Dataset items =>
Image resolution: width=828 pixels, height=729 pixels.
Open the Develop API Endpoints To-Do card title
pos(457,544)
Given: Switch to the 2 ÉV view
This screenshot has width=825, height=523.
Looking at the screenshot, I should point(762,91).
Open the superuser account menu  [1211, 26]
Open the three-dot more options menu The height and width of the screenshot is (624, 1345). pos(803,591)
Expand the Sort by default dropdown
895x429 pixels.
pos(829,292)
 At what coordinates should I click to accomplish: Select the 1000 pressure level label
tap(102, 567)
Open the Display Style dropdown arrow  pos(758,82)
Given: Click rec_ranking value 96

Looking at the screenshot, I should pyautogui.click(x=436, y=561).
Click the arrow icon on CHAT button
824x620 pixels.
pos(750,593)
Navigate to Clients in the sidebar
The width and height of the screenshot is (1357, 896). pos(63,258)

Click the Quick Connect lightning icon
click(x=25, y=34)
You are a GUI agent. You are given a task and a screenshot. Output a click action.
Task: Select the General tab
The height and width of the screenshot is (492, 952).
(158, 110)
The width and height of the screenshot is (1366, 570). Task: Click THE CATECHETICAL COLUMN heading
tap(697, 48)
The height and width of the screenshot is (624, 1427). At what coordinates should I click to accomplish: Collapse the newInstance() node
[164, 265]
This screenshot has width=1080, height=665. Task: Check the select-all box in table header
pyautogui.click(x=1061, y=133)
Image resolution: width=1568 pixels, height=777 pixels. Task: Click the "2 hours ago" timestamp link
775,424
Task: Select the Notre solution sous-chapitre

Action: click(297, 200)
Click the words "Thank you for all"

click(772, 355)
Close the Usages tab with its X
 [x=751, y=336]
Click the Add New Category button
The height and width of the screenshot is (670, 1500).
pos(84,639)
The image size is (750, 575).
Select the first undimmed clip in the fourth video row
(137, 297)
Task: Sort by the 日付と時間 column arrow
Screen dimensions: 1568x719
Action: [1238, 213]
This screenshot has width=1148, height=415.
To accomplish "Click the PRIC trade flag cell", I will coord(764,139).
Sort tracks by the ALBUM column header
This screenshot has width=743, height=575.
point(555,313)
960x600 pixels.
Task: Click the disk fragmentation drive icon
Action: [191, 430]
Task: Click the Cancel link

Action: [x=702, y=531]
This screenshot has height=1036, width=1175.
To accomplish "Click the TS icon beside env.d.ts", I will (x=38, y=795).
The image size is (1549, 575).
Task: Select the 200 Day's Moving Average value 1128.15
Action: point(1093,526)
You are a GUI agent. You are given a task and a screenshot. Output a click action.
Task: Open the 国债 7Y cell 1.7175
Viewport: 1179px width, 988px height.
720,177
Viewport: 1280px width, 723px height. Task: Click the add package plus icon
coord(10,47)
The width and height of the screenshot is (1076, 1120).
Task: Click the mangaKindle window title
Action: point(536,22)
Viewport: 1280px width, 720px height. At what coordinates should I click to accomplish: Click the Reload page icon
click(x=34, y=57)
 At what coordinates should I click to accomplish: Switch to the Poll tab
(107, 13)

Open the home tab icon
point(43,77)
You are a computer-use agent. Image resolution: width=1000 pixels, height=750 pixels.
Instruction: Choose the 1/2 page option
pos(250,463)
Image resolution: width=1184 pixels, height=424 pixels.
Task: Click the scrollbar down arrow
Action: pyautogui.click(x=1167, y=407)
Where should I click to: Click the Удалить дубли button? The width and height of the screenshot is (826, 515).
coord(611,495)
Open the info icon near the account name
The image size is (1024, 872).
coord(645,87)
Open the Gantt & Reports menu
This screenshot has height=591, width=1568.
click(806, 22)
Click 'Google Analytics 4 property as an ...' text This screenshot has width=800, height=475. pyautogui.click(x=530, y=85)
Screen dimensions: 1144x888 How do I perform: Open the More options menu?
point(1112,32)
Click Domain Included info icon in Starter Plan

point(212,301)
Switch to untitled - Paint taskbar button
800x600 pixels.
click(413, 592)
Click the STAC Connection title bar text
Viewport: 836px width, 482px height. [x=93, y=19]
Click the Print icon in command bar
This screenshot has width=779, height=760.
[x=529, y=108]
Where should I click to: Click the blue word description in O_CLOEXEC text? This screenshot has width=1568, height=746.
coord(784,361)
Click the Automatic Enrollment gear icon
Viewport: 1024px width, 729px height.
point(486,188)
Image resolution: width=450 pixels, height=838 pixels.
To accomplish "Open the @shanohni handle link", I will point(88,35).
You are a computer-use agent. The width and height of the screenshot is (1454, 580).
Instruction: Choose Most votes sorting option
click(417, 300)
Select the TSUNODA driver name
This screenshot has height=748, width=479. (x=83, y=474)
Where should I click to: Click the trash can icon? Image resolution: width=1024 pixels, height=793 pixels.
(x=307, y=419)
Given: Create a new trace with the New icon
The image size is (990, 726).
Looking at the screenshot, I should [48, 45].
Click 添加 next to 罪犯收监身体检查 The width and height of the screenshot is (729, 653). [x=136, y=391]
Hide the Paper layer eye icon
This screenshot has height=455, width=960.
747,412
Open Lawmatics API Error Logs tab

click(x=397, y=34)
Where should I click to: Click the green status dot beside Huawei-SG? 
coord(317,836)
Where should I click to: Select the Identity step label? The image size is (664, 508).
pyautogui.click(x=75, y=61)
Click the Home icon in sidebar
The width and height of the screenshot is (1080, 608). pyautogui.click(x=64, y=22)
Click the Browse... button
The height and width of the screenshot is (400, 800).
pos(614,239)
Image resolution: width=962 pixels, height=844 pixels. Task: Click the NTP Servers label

EXERCISE OBJECTIVE => Work out how many lines of the data hold the string "computer". Reply with that number alone.

ANSWER SECTION => 2